Some important principles to consider when creating a geometric logos are:
- 2D / 3D
- Line Weight
1980s / Retro-Themed
Suitable for: Retro items, events, music, video, or other standout businesses
There has been a noticeable recent upwards trend towards products identified with the late 70s, 80s, and early 90s. This extends far outside of the field of graphic design - collecting vinyls and record places, 35mm film and it’s associated cameras, retro games and pinball tables all went out of style and popularity in the 2000s but have seen a resurgence recently. In terms of graphic design, this can be seen through growth in recent interest towards visual styles such as the “vaporwave” aesthetic and 8-bit art. For businesses aiming to sit within this trend, your logo should too! 80s-style logos shouldn’t be afraid to use bold colours and plenty of neon, glow effects, bubble fonts, or 8-bit images and typography. The “vaporwave” subset of this style is very heavy on saturated pinks and blues, neon glows, collaged elements, grids or checkerboard patterns, and chromatic aberration or lo-fi techniques.

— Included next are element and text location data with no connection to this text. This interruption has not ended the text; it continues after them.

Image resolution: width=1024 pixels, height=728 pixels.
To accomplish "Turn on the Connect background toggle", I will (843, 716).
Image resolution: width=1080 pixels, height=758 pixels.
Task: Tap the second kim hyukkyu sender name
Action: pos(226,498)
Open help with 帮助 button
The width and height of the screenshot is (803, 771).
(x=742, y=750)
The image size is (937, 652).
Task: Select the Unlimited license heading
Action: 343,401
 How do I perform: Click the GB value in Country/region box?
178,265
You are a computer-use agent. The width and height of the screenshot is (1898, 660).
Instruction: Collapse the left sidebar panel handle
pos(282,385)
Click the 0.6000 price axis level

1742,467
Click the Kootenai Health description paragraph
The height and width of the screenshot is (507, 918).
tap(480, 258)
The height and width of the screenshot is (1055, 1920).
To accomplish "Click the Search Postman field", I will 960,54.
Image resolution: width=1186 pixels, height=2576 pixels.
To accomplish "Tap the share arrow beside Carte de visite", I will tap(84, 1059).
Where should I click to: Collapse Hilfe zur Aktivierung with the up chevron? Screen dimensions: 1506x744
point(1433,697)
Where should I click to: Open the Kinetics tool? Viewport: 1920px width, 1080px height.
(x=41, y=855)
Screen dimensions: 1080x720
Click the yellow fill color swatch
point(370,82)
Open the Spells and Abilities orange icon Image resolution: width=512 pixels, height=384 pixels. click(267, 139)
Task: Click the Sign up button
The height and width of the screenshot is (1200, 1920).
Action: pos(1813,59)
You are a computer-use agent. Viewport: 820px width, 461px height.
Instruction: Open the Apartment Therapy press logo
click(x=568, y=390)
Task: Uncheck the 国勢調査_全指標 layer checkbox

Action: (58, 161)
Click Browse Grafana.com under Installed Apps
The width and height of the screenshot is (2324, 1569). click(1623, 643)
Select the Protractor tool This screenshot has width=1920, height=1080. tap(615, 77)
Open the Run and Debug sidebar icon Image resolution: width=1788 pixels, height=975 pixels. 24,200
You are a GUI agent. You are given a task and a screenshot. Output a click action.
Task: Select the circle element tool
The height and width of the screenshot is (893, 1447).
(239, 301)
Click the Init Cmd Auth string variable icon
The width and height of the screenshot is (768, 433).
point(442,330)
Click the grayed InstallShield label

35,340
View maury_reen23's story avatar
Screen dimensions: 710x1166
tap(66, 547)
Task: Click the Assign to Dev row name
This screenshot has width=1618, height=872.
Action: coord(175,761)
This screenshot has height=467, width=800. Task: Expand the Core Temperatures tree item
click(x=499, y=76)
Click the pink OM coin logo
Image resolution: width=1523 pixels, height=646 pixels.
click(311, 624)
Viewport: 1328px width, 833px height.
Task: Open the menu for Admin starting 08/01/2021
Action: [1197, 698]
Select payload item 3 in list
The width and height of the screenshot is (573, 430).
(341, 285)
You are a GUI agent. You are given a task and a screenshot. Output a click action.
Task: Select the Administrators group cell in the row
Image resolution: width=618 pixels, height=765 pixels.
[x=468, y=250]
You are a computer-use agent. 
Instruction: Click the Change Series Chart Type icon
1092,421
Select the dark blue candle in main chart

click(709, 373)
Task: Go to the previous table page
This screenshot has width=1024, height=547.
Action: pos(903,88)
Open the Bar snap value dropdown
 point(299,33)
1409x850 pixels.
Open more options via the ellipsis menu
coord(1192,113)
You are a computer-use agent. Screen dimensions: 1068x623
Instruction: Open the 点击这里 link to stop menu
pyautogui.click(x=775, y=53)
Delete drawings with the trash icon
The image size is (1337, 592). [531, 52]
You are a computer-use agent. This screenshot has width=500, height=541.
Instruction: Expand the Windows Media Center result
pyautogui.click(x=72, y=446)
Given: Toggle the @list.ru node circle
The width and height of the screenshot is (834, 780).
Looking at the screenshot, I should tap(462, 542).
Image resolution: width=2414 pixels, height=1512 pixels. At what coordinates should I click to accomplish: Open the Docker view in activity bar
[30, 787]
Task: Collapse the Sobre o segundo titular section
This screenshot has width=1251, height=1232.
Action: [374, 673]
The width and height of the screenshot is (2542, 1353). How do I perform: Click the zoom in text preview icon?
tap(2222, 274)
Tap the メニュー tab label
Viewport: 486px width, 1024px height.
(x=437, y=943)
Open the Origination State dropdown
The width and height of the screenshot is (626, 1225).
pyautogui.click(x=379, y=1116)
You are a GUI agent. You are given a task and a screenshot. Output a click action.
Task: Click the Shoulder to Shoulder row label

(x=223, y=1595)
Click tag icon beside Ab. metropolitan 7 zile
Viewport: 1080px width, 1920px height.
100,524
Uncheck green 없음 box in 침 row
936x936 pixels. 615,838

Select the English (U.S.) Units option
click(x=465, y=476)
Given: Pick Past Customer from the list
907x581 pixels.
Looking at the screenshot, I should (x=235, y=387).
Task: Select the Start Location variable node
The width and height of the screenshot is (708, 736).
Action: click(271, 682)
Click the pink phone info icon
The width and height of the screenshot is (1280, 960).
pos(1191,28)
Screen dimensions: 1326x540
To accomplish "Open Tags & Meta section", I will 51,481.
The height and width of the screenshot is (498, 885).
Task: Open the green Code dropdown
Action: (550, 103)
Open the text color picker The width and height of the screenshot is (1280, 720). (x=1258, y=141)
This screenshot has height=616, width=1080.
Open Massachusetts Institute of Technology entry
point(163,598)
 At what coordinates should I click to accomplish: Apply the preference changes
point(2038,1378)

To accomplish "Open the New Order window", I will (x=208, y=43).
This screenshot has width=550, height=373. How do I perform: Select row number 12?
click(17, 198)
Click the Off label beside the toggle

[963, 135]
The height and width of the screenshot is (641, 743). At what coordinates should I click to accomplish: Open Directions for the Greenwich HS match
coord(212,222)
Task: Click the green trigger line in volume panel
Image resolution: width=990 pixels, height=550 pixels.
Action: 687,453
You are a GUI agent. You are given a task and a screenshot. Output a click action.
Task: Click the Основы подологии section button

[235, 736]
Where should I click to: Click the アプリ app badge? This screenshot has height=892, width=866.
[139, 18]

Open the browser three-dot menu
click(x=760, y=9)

Suitable for: small businesses, promotions, logotypes, print media
Weird, unusual and distorted text is an interesting way to capture attention. By implementing a design that actually aims to have decreased legibility (as opposed to clean, minimalist text that can be read without a second thought), logotypes that make use of strange typography styles are great for first impressions by forcing viewers to actually give the image attention in order to read the design. Designer “goopanic” of 99designs writes, “Weird typography in logotypes is a big trend. There’s a great demand for these types of fonts nowadays because of the need to show the character of a brand and make it unique.” In designs like these, text is no longer simply an addition or afterthought to an image, but is in fact the focal point of a design itself.
with These Logo Design Trends
In summary, there are a plethora of different techniques that you can use to make your logo both representational and eye-catching at the same time. So, which logo style is your favourite? We hope you’ve enjoyed this list of trends for this year. See if you can implement some of these techniques into your own designs!